What you have to do -> Retype all of the entries below line for line, keeping every character unchanged.

Records provided ->
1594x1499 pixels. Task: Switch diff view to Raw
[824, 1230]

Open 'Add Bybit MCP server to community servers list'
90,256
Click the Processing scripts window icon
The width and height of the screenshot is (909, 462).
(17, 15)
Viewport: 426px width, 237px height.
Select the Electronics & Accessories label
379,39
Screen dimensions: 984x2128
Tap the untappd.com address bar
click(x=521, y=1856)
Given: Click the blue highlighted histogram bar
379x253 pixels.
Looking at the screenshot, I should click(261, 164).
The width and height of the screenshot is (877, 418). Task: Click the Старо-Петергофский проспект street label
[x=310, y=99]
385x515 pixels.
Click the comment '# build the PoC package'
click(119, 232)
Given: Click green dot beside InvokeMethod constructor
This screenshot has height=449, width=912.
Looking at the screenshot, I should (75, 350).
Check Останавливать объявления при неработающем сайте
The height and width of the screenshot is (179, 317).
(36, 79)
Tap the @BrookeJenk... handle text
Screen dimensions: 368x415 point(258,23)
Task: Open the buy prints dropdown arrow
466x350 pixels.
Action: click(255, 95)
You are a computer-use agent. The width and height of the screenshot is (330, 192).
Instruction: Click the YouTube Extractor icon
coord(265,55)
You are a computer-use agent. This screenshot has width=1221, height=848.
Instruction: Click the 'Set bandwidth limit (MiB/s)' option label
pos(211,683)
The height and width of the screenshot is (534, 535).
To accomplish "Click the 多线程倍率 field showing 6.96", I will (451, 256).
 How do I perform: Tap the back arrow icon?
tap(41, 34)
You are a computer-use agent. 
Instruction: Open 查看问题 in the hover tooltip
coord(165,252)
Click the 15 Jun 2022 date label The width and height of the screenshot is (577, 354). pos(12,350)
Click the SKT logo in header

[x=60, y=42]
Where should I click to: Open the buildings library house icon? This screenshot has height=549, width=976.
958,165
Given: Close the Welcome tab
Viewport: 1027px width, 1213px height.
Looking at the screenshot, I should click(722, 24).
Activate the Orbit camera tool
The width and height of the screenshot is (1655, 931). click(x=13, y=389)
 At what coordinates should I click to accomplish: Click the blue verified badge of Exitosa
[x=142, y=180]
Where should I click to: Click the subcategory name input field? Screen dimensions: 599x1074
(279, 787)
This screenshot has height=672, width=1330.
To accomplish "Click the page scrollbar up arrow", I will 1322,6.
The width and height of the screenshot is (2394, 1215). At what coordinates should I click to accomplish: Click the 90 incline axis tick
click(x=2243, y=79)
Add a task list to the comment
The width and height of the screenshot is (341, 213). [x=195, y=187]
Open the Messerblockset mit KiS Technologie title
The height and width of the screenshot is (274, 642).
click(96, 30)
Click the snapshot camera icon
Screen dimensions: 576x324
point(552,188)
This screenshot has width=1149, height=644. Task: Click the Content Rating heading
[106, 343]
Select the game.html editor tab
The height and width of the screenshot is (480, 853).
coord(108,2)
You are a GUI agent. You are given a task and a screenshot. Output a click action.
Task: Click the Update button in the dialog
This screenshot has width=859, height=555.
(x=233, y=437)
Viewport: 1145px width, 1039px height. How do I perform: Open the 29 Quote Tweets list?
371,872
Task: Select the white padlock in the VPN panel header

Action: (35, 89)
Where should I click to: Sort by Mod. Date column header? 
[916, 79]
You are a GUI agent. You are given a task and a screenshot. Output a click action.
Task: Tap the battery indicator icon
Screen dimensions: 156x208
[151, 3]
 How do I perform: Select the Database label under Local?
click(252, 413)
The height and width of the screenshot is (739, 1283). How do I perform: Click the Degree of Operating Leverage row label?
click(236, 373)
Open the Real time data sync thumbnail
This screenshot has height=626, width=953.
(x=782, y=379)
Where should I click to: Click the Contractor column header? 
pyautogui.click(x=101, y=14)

Written solution ->
1594x1499 pixels. Task: Switch diff view to Raw
[824, 1230]

Open 'Add Bybit MCP server to community servers list'
90,256
Click the Processing scripts window icon
The width and height of the screenshot is (909, 462).
(17, 15)
Viewport: 426px width, 237px height.
Select the Electronics & Accessories label
379,39
Screen dimensions: 984x2128
Tap the untappd.com address bar
click(x=521, y=1856)
Given: Click the blue highlighted histogram bar
379x253 pixels.
Looking at the screenshot, I should click(261, 164).
The width and height of the screenshot is (877, 418). Task: Click the Старо-Петергофский проспект street label
[x=310, y=99]
385x515 pixels.
Click the comment '# build the PoC package'
click(119, 232)
Given: Click green dot beside InvokeMethod constructor
This screenshot has height=449, width=912.
Looking at the screenshot, I should (75, 350).
Check Останавливать объявления при неработающем сайте
The height and width of the screenshot is (179, 317).
(36, 79)
Tap the @BrookeJenk... handle text
Screen dimensions: 368x415 point(258,23)
Task: Open the buy prints dropdown arrow
466x350 pixels.
Action: click(255, 95)
You are a computer-use agent. The width and height of the screenshot is (330, 192).
Instruction: Click the YouTube Extractor icon
coord(265,55)
You are a computer-use agent. This screenshot has width=1221, height=848.
Instruction: Click the 'Set bandwidth limit (MiB/s)' option label
pos(211,683)
The height and width of the screenshot is (534, 535).
To accomplish "Click the 多线程倍率 field showing 6.96", I will (451, 256).
 How do I perform: Tap the back arrow icon?
tap(41, 34)
You are a computer-use agent. 
Instruction: Open 查看问题 in the hover tooltip
coord(165,252)
Click the 15 Jun 2022 date label The width and height of the screenshot is (577, 354). pos(12,350)
Click the SKT logo in header

[x=60, y=42]
Where should I click to: Open the buildings library house icon? This screenshot has height=549, width=976.
958,165
Given: Close the Welcome tab
Viewport: 1027px width, 1213px height.
Looking at the screenshot, I should click(722, 24).
Activate the Orbit camera tool
The width and height of the screenshot is (1655, 931). click(x=13, y=389)
 At what coordinates should I click to accomplish: Click the blue verified badge of Exitosa
[x=142, y=180]
Where should I click to: Click the subcategory name input field? Screen dimensions: 599x1074
(279, 787)
This screenshot has height=672, width=1330.
To accomplish "Click the page scrollbar up arrow", I will 1322,6.
The width and height of the screenshot is (2394, 1215). At what coordinates should I click to accomplish: Click the 90 incline axis tick
click(x=2243, y=79)
Add a task list to the comment
The width and height of the screenshot is (341, 213). [x=195, y=187]
Open the Messerblockset mit KiS Technologie title
The height and width of the screenshot is (274, 642).
click(96, 30)
Click the snapshot camera icon
Screen dimensions: 576x324
point(552,188)
This screenshot has width=1149, height=644. Task: Click the Content Rating heading
[106, 343]
Select the game.html editor tab
The height and width of the screenshot is (480, 853).
coord(108,2)
You are a GUI agent. You are given a task and a screenshot. Output a click action.
Task: Click the Update button in the dialog
This screenshot has width=859, height=555.
(x=233, y=437)
Viewport: 1145px width, 1039px height. How do I perform: Open the 29 Quote Tweets list?
371,872
Task: Select the white padlock in the VPN panel header

Action: (35, 89)
Where should I click to: Sort by Mod. Date column header? 
[916, 79]
You are a GUI agent. You are given a task and a screenshot. Output a click action.
Task: Tap the battery indicator icon
Screen dimensions: 156x208
[151, 3]
 How do I perform: Select the Database label under Local?
click(252, 413)
The height and width of the screenshot is (739, 1283). How do I perform: Click the Degree of Operating Leverage row label?
click(236, 373)
Open the Real time data sync thumbnail
This screenshot has height=626, width=953.
(x=782, y=379)
Where should I click to: Click the Contractor column header? 
pyautogui.click(x=101, y=14)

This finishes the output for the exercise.